UAT: SubplanExecutionService._record_attempt() always sets was_retried=True — final failed attempt incorrectly reports a subsequent retry occurred #4010

Open
opened 2026-04-06 08:35:00 +00:00 by freemo · 0 comments
Owner

Metadata

  • Branch: fix/subplan-record-attempt-was-retried
  • Commit Message: fix(subplan): set was_retried=False on final failed attempt in _record_attempt()
  • Milestone: None (backlog)
  • Parent Epic: #368

Background and Context

SubplanExecutionService._record_attempt() always creates a SubplanAttempt with was_retried=True, even for the final failed attempt when no subsequent retry will occur. The was_retried field is documented as "Whether a subsequent attempt was made after this one" — it should be False for the last attempt.

This was discovered during UAT code-level analysis of src/cleveragents/application/services/subplan_execution_service.py, specifically _record_attempt() (lines 585–600) and _execute_one_with_retry() (lines 416–493).

Current Behavior (Bug)

@staticmethod
def _record_attempt(
    status: SubplanStatus,
    started_at: datetime,
    error: str | None,
) -> SubplanStatus:
    """Record a failed attempt in the status's previous_attempts."""
    attempt = SubplanAttempt(
        attempt_number=status.attempt_number,
        started_at=started_at,
        completed_at=datetime.now(tz=UTC),
        error=error,
        was_retried=True,  # BUG: always True, even for final attempt
    )
    ...

_record_attempt() is called before should_retry() is checked. If should_retry() returns False, the attempt is recorded with was_retried=True but no retry occurs.
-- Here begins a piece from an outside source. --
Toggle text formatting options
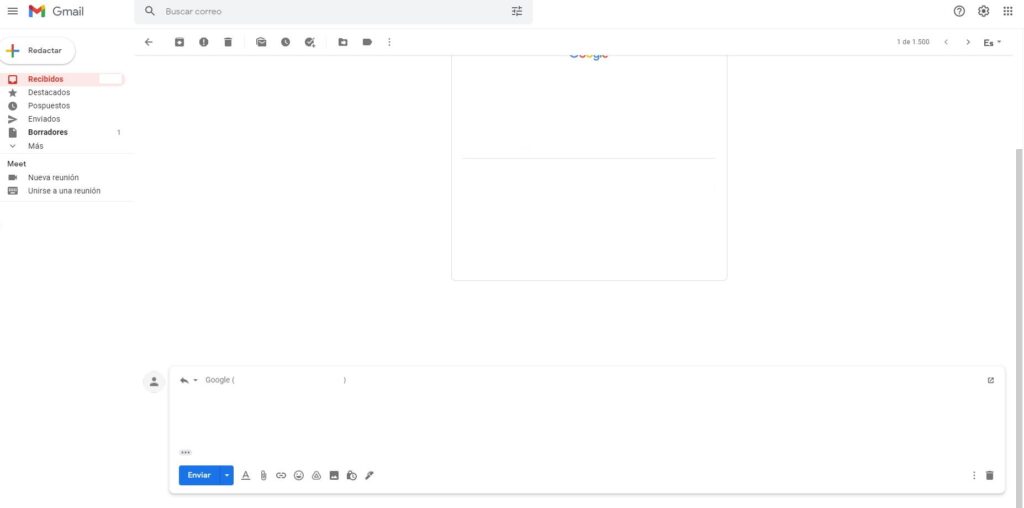 [x=245, y=475]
Steps to Reproduce (Code-Level)

# Subplan with max_retries=1 that always fails with a retriable error
config = SubplanConfig(retry_failed=True, max_retries=1)
# After 2 attempts (1 initial + 1 retry), the second attempt is recorded
# with was_retried=True even though no third attempt will occur

Expected Behavior

SubplanAttempt.was_retried should be:

  • True when a subsequent retry attempt was made
  • False when this was the final attempt (retries exhausted or error is non-retriable)

Impact

Post-mortem analysis of subplan failures will show incorrect retry history. The was_retried field is used for "post-mortem analysis and informed retry decisions" (per the SubplanAttempt docstring). Incorrect values could mislead debugging and monitoring tools.

Subtasks

  • Fix _record_attempt() to accept a was_retried parameter (default False)
  • Pass was_retried=True only when should_retry() returns True
  • Add unit test (Behave) verifying the final failed attempt has was_retried=False
  • Verify existing retry tests still pass
  • Run nox (all default sessions), fix any errors
  • Verify coverage >= 97% via nox -s coverage_report

Definition of Done

  • SubplanAttempt.was_retried is True only when a subsequent attempt was actually made
  • The final failed attempt (when retries are exhausted) has was_retried=False
  • Unit tests (Behave) cover both the retried and final-failure cases
  • No regression in existing retry tests
  • All nox stages pass
  • Coverage >= 97%

Backlog note: This issue was discovered during autonomous operation
on milestone v3.4.0. It does not block milestone completion and has been
placed in the backlog for human review and future milestone assignment.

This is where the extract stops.